I still can not believe Tom is gone
I still can not believe Tom is gone. It has been sixteen years. I miss the simple things: his soft rumbly voice, his silver and turquoise. Most of all, I miss coming home after work, my final trudge up the steps to the porch, and within seconds, the sound of his recliner slamming to upright, the running footsteps and the dog toenails across the wooden floor, the door flung open, man and dog, his wingspan, his smile, “Honey! You’re home!” He never got tired of it. If Tom had his way, he would like to be remembered as the best skier, kayaker, a Mountain Rescue Agent, and Grateful Dead fan that ever lived. He loved his pals and his Golden Retriever. He loved me.
Tom was the shy twin
Tom was a twin to a shining star brother, he was the shy twin. He told me as a little boy, he hid in the closet when a baby sitter came and stayed there until she left. “Otherwise, we were hellions, my twin, my little brother and me. My poor mother.” He laughed at the memory and shook his head. “I was a little funny. I was smart but I had a hard time concentrating.” Tom got off track as a teenager. He told me he began experimenting with recreational drugs. He signed up for the Navy to get straightened out. I still can not believe Tom is gone
Ichabod Crane
One day, I went looking for him out in his toy trailer. I found him behind motorcycles, boats, skis and camping equipment, digging though some old boxes. He was chuckling and shaking his head, holding an old photo album. “Gee, I don’t know if you wanna see this, but here I am as a Navy cadet.” he shyly passed the album open to a picture of skinny young man with a sharp Adam’s apple and Coke bottle glasses. Ichabod Crane, oh sweetheart.
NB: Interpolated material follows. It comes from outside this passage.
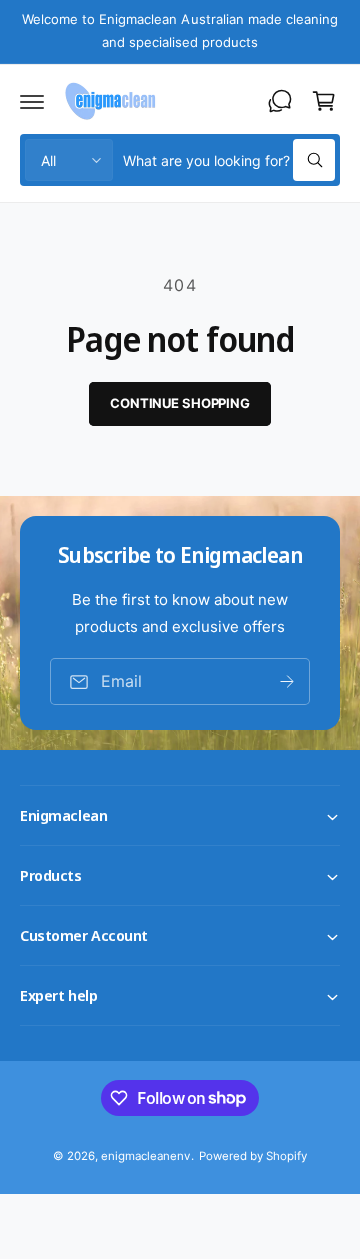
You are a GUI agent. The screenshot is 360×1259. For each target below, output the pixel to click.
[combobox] (229, 160)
The Navy quickly discovered his genius with electronics and made him an engineer on an aircraft carrier. His duty was to go up in a navigation plane, equipped with an early GPS system and keep track of the fighter pilots. After the navy, he became a whiz for companies like Intel installing enormous computer systems.
In his thirties Tom swanned into a beautiful man
When Tom was in his late thirties he had laser eye surgery, ditched his thick glasses and swanned into a beautiful man. He was quick to laugh and quick to brag good-naturedly: “Enough about me, what do you think of me?” On anyone else, it would be tedious, but he was tickled with himself. People couldn’t help but like him, I couldn’t help but love him.
Tom did not die instantly in the accident. I discovered his last minutes by reading the accident report. He was shouting for help. He was worried about me: “I’m crushing her! She can’t breathe.” Was he aware of the extent of his injuries? Was he lucid in his final moments? I wish I could have comforted him. Was he afraid? Did he know he was dying? My guts tell me he would have been surprised. What? This isn’t in the plan, I have more to do!
I couldn’t bear the guilt, the shame
My family spared me the details for several months after the accident. They were right, it was almost too much to bear. But once I was in prison, I couldn’t keep the thoughts from swirling. I couldn’t bear the guilt, the shame. I walked miles of circles day after day on the prison yard until my mind went quiet. But they would start up again, always. I was haunted by images of the accident. I pictured him crushed up against me shouting for help, then the rescue with the jaws of life, and his final moments, lying on gurney, the ground? I imagined his face as he succumbed and the pose of a body no longer inhabiting his beautiful free spirit. My fault, my fault. I lived in a cage of self condemnation, my own prison.
The prison yard swirled from tears
I remember one early Summer morning at yard, six months into my sentence, I was the sole walker. Through the fences lines I could see the distant hillside turning green. At least I am alive to see it. I thought of Tom. The prison yard swirled from tears. Suddenly in a supernatural flash, I saw him. He was standing before me, in his ski clothes, staring intently, leaning his head toward mine.
“What are you doing?” His expression was a little teasing and a little impatient.
I didn’t deny this was happening. It was real. I felt him, I heard his voice. “You’re not mad at me?” I asked in my mind.
“Don’t waste a day! I wouldn’t. Be happy.”
I laughed, out loud. I felt a wave of warmth and he was gone. I could grieve now. The door of the cage was open.